__Directions__. From the first record to the last, write each one out again exactly.

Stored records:
★ ★ ★ ★ ★ ★ ★

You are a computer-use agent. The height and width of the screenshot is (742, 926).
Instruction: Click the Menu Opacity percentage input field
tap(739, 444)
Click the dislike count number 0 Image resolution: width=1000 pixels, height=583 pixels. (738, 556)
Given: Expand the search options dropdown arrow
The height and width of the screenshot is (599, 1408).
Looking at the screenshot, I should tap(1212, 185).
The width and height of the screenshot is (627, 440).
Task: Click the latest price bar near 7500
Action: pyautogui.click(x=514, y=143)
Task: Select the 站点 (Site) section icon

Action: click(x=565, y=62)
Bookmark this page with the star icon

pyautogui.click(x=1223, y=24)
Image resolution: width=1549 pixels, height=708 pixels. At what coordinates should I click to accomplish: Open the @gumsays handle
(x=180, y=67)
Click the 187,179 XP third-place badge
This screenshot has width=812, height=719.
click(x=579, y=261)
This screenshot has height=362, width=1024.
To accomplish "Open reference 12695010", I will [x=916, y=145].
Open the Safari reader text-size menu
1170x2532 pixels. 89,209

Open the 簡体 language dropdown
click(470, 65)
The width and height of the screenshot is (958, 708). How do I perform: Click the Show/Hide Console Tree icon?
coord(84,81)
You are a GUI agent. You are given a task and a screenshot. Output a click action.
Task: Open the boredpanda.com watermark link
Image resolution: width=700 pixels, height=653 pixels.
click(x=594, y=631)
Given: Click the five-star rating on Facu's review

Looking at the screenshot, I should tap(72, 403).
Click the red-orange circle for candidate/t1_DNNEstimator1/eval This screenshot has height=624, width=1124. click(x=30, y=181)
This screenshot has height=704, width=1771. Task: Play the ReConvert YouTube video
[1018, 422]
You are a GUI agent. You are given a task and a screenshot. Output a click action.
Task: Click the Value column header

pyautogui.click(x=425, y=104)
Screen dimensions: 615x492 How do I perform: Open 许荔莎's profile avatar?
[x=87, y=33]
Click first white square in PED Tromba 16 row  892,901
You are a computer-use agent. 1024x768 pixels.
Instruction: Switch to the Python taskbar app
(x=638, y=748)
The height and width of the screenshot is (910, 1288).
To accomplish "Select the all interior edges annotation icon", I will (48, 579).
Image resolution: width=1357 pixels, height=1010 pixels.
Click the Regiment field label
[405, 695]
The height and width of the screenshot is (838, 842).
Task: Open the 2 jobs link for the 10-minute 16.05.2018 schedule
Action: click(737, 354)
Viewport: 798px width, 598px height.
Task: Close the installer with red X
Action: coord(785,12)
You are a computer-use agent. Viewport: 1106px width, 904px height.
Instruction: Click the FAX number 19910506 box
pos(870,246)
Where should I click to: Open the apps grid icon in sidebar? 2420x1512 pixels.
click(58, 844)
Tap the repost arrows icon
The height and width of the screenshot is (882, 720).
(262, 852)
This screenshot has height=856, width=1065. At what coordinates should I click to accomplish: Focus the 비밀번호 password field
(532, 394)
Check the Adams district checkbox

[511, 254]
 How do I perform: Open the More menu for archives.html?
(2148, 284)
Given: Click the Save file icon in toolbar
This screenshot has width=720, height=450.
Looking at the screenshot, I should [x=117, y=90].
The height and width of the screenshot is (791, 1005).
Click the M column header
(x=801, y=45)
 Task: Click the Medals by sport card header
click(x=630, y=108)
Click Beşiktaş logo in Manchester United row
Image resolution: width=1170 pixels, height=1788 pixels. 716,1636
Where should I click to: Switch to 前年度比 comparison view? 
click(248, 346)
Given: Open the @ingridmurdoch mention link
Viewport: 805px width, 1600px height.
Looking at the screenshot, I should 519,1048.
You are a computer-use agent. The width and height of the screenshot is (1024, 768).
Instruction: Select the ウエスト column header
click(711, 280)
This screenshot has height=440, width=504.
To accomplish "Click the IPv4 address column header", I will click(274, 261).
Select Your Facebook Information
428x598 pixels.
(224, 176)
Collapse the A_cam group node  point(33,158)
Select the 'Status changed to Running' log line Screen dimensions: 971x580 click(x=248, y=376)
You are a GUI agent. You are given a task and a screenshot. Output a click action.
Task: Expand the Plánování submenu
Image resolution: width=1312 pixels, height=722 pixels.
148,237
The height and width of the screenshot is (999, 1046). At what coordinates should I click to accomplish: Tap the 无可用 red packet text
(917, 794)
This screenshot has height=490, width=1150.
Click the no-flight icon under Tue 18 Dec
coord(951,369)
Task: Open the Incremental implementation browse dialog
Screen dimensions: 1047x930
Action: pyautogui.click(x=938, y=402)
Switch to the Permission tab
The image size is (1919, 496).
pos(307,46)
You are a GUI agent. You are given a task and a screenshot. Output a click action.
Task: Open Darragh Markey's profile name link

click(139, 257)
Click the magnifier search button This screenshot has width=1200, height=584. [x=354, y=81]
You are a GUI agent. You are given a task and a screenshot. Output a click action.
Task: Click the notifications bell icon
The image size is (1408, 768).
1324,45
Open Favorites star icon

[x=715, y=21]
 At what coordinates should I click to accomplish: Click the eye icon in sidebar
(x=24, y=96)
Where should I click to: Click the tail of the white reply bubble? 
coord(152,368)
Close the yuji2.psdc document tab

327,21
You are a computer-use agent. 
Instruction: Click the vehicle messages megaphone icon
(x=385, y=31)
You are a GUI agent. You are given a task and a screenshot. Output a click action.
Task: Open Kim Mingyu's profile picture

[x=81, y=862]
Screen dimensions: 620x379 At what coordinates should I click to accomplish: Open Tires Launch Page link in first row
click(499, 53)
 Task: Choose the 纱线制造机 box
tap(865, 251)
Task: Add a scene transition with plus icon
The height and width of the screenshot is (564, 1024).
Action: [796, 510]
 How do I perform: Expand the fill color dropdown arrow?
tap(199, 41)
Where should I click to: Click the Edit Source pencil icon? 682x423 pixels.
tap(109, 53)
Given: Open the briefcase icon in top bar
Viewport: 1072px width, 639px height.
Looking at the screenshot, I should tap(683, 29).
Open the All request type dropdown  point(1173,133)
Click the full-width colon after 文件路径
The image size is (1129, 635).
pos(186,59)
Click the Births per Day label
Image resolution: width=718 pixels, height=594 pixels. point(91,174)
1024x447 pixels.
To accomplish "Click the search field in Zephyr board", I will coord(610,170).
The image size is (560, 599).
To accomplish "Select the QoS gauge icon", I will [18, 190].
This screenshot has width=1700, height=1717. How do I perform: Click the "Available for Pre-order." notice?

★ ★ ★ ★ ★ ★ ★

__Answer to this exercise__.
You are a computer-use agent. The height and width of the screenshot is (742, 926).
Instruction: Click the Menu Opacity percentage input field
tap(739, 444)
Click the dislike count number 0 Image resolution: width=1000 pixels, height=583 pixels. (738, 556)
Given: Expand the search options dropdown arrow
The height and width of the screenshot is (599, 1408).
Looking at the screenshot, I should tap(1212, 185).
The width and height of the screenshot is (627, 440).
Task: Click the latest price bar near 7500
Action: pyautogui.click(x=514, y=143)
Task: Select the 站点 (Site) section icon

Action: click(x=565, y=62)
Bookmark this page with the star icon

pyautogui.click(x=1223, y=24)
Image resolution: width=1549 pixels, height=708 pixels. At what coordinates should I click to accomplish: Open the @gumsays handle
(x=180, y=67)
Click the 187,179 XP third-place badge
This screenshot has width=812, height=719.
click(x=579, y=261)
This screenshot has height=362, width=1024.
To accomplish "Open reference 12695010", I will [x=916, y=145].
Open the Safari reader text-size menu
1170x2532 pixels. 89,209

Open the 簡体 language dropdown
click(470, 65)
The width and height of the screenshot is (958, 708). How do I perform: Click the Show/Hide Console Tree icon?
coord(84,81)
You are a GUI agent. You are given a task and a screenshot. Output a click action.
Task: Open the boredpanda.com watermark link
Image resolution: width=700 pixels, height=653 pixels.
click(x=594, y=631)
Given: Click the five-star rating on Facu's review

Looking at the screenshot, I should tap(72, 403).
Click the red-orange circle for candidate/t1_DNNEstimator1/eval This screenshot has height=624, width=1124. click(x=30, y=181)
This screenshot has height=704, width=1771. Task: Play the ReConvert YouTube video
[1018, 422]
You are a GUI agent. You are given a task and a screenshot. Output a click action.
Task: Click the Value column header

pyautogui.click(x=425, y=104)
Screen dimensions: 615x492 How do I perform: Open 许荔莎's profile avatar?
[x=87, y=33]
Click first white square in PED Tromba 16 row  892,901
You are a computer-use agent. 1024x768 pixels.
Instruction: Switch to the Python taskbar app
(x=638, y=748)
The height and width of the screenshot is (910, 1288).
To accomplish "Select the all interior edges annotation icon", I will (48, 579).
Image resolution: width=1357 pixels, height=1010 pixels.
Click the Regiment field label
[405, 695]
The height and width of the screenshot is (838, 842).
Task: Open the 2 jobs link for the 10-minute 16.05.2018 schedule
Action: click(737, 354)
Viewport: 798px width, 598px height.
Task: Close the installer with red X
Action: coord(785,12)
You are a computer-use agent. Viewport: 1106px width, 904px height.
Instruction: Click the FAX number 19910506 box
pos(870,246)
Where should I click to: Open the apps grid icon in sidebar? 2420x1512 pixels.
click(58, 844)
Tap the repost arrows icon
The height and width of the screenshot is (882, 720).
(262, 852)
This screenshot has height=856, width=1065. At what coordinates should I click to accomplish: Focus the 비밀번호 password field
(532, 394)
Check the Adams district checkbox

[511, 254]
 How do I perform: Open the More menu for archives.html?
(2148, 284)
Given: Click the Save file icon in toolbar
This screenshot has width=720, height=450.
Looking at the screenshot, I should [x=117, y=90].
The height and width of the screenshot is (791, 1005).
Click the M column header
(x=801, y=45)
 Task: Click the Medals by sport card header
click(x=630, y=108)
Click Beşiktaş logo in Manchester United row
Image resolution: width=1170 pixels, height=1788 pixels. 716,1636
Where should I click to: Switch to 前年度比 comparison view? 
click(248, 346)
Given: Open the @ingridmurdoch mention link
Viewport: 805px width, 1600px height.
Looking at the screenshot, I should 519,1048.
You are a computer-use agent. The width and height of the screenshot is (1024, 768).
Instruction: Select the ウエスト column header
click(711, 280)
This screenshot has height=440, width=504.
To accomplish "Click the IPv4 address column header", I will click(274, 261).
Select Your Facebook Information
428x598 pixels.
(224, 176)
Collapse the A_cam group node  point(33,158)
Select the 'Status changed to Running' log line Screen dimensions: 971x580 click(x=248, y=376)
You are a GUI agent. You are given a task and a screenshot. Output a click action.
Task: Expand the Plánování submenu
Image resolution: width=1312 pixels, height=722 pixels.
148,237
The height and width of the screenshot is (999, 1046). At what coordinates should I click to accomplish: Tap the 无可用 red packet text
(917, 794)
This screenshot has height=490, width=1150.
Click the no-flight icon under Tue 18 Dec
coord(951,369)
Task: Open the Incremental implementation browse dialog
Screen dimensions: 1047x930
Action: pyautogui.click(x=938, y=402)
Switch to the Permission tab
The image size is (1919, 496).
pos(307,46)
You are a GUI agent. You are given a task and a screenshot. Output a click action.
Task: Open Darragh Markey's profile name link

click(139, 257)
Click the magnifier search button This screenshot has width=1200, height=584. [x=354, y=81]
You are a GUI agent. You are given a task and a screenshot. Output a click action.
Task: Click the notifications bell icon
The image size is (1408, 768).
1324,45
Open Favorites star icon

[x=715, y=21]
 At what coordinates should I click to accomplish: Click the eye icon in sidebar
(x=24, y=96)
Where should I click to: Click the tail of the white reply bubble? 
coord(152,368)
Close the yuji2.psdc document tab

327,21
You are a computer-use agent. 
Instruction: Click the vehicle messages megaphone icon
(x=385, y=31)
You are a GUI agent. You are given a task and a screenshot. Output a click action.
Task: Open Kim Mingyu's profile picture

[x=81, y=862]
Screen dimensions: 620x379 At what coordinates should I click to accomplish: Open Tires Launch Page link in first row
click(499, 53)
 Task: Choose the 纱线制造机 box
tap(865, 251)
Task: Add a scene transition with plus icon
The height and width of the screenshot is (564, 1024).
Action: [796, 510]
 How do I perform: Expand the fill color dropdown arrow?
tap(199, 41)
Where should I click to: Click the Edit Source pencil icon? 682x423 pixels.
tap(109, 53)
Given: Open the briefcase icon in top bar
Viewport: 1072px width, 639px height.
Looking at the screenshot, I should tap(683, 29).
Open the All request type dropdown  point(1173,133)
Click the full-width colon after 文件路径
The image size is (1129, 635).
pos(186,59)
Click the Births per Day label
Image resolution: width=718 pixels, height=594 pixels. point(91,174)
1024x447 pixels.
To accomplish "Click the search field in Zephyr board", I will coord(610,170).
The image size is (560, 599).
To accomplish "Select the QoS gauge icon", I will [18, 190].
This screenshot has width=1700, height=1717. How do I perform: Click the "Available for Pre-order." notice?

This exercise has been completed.